Wyndham Street is dominated by cookie-cutter bars and clone-like clubs. I have never understood The Hordes of Wyndham or the reason for fighting through a sardine-packed bar that looks like a thousand others, so the prospect of originality baked my noodle.
In Bisous, there is such promise – at least in theory. Its muse is old Hollywood glamour, stage performance and the tongue-in-cheek style of burlesque, celebrating the early-to-mid 1900s. There’s nothing quite like it anywhere else in town so we were eager to experience what it had to offer.
There are three performances a night from Tuesday to Saturday, each lasting 10 minutes with an hour’s break in between. But don’t expect the performances to be Bisous’ heart and soul. It merely takes the theme of old-world glamour and burlesque, but not the spirit. At its core, Bisous is a club. The stage does not define it.
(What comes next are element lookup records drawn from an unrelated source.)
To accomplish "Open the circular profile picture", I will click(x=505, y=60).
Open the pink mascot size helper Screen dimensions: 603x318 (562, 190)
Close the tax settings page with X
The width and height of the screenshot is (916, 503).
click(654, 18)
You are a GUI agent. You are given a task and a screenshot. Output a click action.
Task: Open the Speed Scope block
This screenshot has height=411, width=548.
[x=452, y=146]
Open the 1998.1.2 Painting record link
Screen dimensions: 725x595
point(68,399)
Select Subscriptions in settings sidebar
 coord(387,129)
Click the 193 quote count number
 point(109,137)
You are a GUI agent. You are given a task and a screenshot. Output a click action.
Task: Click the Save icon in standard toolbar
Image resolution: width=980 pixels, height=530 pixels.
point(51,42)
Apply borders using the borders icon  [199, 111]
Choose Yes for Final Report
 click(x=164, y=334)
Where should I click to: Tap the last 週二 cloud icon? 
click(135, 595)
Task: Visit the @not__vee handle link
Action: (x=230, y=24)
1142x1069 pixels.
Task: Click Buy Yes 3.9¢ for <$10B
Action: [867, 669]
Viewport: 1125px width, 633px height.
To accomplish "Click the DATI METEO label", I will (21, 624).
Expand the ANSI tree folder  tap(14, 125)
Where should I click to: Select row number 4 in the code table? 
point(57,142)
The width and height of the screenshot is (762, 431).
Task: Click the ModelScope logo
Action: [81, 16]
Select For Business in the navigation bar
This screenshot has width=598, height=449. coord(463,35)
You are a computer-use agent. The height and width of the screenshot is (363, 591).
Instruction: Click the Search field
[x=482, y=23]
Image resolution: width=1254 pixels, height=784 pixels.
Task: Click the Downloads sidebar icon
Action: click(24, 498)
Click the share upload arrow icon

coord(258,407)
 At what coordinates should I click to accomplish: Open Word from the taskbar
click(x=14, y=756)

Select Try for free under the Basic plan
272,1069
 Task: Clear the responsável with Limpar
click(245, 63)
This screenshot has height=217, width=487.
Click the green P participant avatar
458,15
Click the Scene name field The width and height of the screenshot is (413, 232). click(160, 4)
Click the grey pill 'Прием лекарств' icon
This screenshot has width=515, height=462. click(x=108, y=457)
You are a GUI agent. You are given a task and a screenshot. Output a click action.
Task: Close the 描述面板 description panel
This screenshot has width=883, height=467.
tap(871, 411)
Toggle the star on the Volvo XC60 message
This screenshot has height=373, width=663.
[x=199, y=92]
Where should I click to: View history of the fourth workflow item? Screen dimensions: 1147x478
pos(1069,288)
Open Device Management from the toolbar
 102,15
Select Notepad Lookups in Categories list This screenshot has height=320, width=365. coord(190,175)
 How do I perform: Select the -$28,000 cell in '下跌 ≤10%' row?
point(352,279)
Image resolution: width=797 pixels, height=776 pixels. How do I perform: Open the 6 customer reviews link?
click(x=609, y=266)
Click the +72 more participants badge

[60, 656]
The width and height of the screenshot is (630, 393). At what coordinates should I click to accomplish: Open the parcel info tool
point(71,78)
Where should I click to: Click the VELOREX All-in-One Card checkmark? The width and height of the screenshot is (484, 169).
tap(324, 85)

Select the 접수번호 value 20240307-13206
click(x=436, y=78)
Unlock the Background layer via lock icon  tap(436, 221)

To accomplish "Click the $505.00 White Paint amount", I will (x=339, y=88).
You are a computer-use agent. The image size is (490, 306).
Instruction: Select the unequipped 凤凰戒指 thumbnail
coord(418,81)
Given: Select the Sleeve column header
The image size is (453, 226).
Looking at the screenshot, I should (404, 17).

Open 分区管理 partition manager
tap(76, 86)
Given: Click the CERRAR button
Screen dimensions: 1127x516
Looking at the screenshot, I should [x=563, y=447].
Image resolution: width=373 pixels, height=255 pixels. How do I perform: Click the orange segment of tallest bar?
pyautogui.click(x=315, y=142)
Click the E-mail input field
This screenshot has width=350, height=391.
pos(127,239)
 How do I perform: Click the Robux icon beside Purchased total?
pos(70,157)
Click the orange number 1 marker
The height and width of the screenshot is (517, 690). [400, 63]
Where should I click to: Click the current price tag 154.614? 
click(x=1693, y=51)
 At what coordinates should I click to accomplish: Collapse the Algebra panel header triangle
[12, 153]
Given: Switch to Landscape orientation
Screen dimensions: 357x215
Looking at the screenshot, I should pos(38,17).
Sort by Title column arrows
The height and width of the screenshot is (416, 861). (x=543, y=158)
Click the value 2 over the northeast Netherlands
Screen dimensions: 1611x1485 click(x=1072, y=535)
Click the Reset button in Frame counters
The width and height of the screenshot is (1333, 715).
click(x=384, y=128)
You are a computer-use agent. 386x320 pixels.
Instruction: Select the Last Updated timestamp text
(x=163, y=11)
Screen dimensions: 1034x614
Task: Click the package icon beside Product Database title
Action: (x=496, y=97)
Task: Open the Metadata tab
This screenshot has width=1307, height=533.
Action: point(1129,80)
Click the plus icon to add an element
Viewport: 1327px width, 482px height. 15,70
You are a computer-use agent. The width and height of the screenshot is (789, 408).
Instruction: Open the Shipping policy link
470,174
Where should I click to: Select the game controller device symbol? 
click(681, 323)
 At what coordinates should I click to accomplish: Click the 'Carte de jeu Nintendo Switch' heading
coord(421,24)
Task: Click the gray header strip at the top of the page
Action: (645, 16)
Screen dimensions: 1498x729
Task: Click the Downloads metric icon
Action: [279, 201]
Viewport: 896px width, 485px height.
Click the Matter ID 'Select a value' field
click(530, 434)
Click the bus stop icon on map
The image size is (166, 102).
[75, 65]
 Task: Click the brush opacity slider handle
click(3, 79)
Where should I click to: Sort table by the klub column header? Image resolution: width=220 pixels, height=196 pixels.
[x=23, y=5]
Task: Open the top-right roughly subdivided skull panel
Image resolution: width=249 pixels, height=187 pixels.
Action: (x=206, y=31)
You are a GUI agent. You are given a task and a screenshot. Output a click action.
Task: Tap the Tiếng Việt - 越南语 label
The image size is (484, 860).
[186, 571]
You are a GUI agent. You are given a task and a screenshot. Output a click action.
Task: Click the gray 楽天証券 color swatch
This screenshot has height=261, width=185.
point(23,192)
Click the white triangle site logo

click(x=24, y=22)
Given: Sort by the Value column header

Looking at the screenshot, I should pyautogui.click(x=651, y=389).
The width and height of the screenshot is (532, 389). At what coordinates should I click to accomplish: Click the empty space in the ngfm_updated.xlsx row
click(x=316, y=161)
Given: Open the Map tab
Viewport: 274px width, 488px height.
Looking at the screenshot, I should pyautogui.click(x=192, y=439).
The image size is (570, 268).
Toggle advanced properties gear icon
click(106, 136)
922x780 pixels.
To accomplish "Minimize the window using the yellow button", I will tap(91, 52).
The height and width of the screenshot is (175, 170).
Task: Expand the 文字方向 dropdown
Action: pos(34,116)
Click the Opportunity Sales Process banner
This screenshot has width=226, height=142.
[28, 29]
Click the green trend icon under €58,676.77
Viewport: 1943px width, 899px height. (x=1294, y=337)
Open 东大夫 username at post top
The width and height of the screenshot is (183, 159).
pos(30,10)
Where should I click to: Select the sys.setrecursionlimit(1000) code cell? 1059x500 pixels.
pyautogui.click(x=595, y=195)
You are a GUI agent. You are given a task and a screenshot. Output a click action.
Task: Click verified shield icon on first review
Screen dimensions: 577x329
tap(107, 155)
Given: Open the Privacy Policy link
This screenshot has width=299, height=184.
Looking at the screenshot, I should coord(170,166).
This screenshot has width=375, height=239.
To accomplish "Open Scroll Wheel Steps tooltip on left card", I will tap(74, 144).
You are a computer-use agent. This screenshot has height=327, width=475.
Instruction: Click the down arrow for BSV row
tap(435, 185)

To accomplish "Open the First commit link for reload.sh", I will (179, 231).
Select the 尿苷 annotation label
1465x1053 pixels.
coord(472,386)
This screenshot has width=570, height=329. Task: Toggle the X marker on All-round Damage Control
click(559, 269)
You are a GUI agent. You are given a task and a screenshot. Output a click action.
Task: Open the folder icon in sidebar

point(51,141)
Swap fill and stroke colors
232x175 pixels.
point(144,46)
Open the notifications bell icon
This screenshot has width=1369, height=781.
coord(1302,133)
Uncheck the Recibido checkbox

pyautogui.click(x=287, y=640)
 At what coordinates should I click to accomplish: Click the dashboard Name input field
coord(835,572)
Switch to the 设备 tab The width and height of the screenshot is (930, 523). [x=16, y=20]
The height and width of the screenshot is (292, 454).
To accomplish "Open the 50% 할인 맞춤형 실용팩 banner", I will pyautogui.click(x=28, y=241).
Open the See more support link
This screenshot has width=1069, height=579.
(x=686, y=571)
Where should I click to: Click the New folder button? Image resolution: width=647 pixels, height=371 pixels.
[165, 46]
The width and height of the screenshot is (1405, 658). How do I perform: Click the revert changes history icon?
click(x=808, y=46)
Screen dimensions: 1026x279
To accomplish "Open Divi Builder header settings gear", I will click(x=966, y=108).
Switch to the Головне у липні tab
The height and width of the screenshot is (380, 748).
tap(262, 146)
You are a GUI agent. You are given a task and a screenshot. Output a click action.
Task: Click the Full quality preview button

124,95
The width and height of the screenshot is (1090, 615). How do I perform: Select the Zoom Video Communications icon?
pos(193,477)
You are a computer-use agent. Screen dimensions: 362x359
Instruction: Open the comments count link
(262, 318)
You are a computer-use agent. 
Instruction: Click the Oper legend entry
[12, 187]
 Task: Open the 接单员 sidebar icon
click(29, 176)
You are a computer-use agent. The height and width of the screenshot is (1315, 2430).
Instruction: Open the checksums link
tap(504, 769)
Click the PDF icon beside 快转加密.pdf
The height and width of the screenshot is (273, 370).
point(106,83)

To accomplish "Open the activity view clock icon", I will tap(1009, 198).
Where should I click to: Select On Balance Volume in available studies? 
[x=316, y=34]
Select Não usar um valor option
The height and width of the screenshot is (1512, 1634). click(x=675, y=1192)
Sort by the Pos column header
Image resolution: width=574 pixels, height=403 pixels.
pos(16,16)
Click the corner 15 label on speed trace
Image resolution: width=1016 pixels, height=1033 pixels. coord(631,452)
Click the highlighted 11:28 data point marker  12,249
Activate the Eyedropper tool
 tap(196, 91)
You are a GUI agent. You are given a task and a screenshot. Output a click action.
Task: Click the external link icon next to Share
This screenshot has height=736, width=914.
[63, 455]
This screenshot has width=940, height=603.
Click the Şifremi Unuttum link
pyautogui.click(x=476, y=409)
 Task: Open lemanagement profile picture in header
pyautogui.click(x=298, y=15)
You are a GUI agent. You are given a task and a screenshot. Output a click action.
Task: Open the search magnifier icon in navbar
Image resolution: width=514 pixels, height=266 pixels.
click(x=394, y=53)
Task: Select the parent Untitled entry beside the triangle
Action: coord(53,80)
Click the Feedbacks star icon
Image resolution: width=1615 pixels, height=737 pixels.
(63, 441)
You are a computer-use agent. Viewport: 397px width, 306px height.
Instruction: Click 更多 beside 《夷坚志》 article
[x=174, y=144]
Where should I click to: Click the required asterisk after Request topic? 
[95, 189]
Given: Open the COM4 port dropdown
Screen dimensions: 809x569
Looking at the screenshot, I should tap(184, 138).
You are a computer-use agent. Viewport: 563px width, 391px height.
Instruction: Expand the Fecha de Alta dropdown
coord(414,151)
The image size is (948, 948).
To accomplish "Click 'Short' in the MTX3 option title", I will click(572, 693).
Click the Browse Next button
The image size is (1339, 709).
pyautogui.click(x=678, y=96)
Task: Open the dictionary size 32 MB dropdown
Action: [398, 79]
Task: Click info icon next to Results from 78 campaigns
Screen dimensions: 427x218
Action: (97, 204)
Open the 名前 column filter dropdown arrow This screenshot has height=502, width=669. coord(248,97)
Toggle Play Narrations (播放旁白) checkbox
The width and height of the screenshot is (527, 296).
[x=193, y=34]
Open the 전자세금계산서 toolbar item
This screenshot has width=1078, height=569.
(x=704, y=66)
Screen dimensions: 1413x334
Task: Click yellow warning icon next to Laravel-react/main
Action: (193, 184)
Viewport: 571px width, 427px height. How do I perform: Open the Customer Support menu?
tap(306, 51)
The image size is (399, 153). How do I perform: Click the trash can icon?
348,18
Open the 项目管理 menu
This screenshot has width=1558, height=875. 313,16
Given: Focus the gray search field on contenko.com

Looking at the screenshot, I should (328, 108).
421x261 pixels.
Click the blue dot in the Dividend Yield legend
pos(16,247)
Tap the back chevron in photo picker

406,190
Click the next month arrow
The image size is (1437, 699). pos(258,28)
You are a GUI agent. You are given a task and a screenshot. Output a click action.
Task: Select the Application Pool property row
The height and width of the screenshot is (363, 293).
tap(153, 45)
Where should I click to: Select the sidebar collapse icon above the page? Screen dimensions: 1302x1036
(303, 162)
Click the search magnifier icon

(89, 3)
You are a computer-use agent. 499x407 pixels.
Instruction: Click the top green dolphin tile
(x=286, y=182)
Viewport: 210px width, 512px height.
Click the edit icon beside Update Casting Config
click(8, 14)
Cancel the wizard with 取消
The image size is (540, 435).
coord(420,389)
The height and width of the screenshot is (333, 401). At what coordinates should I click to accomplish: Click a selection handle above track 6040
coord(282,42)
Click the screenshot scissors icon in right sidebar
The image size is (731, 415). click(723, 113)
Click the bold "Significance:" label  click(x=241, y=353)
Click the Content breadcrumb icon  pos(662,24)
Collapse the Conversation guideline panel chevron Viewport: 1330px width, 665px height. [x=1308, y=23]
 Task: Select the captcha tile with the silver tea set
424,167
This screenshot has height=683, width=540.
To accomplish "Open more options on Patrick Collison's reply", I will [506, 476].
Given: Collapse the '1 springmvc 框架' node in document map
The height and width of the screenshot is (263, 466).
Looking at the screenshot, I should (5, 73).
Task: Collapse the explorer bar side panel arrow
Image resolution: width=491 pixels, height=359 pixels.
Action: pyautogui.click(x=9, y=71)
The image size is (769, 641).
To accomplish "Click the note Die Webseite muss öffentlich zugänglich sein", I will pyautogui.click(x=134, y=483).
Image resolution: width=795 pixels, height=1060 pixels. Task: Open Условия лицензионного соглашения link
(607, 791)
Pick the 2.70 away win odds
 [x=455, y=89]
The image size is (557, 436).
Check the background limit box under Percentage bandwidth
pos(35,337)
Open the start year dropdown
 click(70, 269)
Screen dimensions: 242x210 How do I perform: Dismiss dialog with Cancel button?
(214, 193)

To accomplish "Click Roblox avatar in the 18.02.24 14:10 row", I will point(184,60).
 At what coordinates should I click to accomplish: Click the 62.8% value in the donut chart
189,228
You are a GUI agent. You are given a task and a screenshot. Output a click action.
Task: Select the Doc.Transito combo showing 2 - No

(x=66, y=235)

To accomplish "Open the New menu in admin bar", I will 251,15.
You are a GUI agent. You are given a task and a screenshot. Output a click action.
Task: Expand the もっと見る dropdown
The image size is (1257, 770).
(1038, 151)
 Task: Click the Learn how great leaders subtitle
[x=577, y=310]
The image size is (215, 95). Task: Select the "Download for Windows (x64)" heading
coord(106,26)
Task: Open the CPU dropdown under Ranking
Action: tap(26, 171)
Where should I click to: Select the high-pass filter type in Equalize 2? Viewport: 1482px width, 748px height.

Rather, it is simply one of the attractions.
That said, there is something about Bisous. We found a touch of magic on our first visit there (less so, the second time). It was a quiet Wednesday evening, just before dinner, and we were among the club’s few customers. This was when we most enjoyed Bisous and its charms. Dancers came in chatting gaily to survey the stage and it felt like the build-up to a memorable evening of theatre. Seated in plush U-shaped sofas, we looked across the central island bar at black-and-white portraits of burlesque dancers from a bygone era. The room was bathed in golden light, a curious warm glow as if Bisous was lit directly from the 1940s.
We returned the next evening, after dinner, eager to see Bisous in full swing. Disappointingly, the magic was dormant. It felt a little like any of the other Wyndham clubs we were all too familiar with. Hip-hop was blasting through the packed crowd; models with blank faces were passing out flyers. The golden light and old-world ambience were gone. Somehow, those lovely ladies on the wall no longer looked ageless. They now looked out of place and out of time.
The club’s service and drinks need ironing out, but that’s to be expected for a new business. There is no kitchen and the cocktail list is full of familiar favourites. On our first visit, the Pimm’s Cup ($98) was watery. The Dark and Stormy ($98), made with dark rum, ginger ale and fresh lime, lacked balance and, most importantly, the fresh lime. We reordered it again the next evening and the head barman made amends beautifully with a perfect cocktail. Expect much more in this department as they assemble a proper list of Bisous signature cocktails – so stay tuned.
To be fair, none of this is a knock on Bisous. After all, the owners didn’t promise an authentic burlesque club, they were simply influenced by the idea. They wanted a classy lounge that would morph into a club, the occasional quality live performance, all inspired but not driven by vintage Hollywood glamour. The house of Bisous is exactly that. Jason Spotts
9/F, LKF Tower, 33 Wyndham St, Central, 2501 0002; www.bisous.com.hk.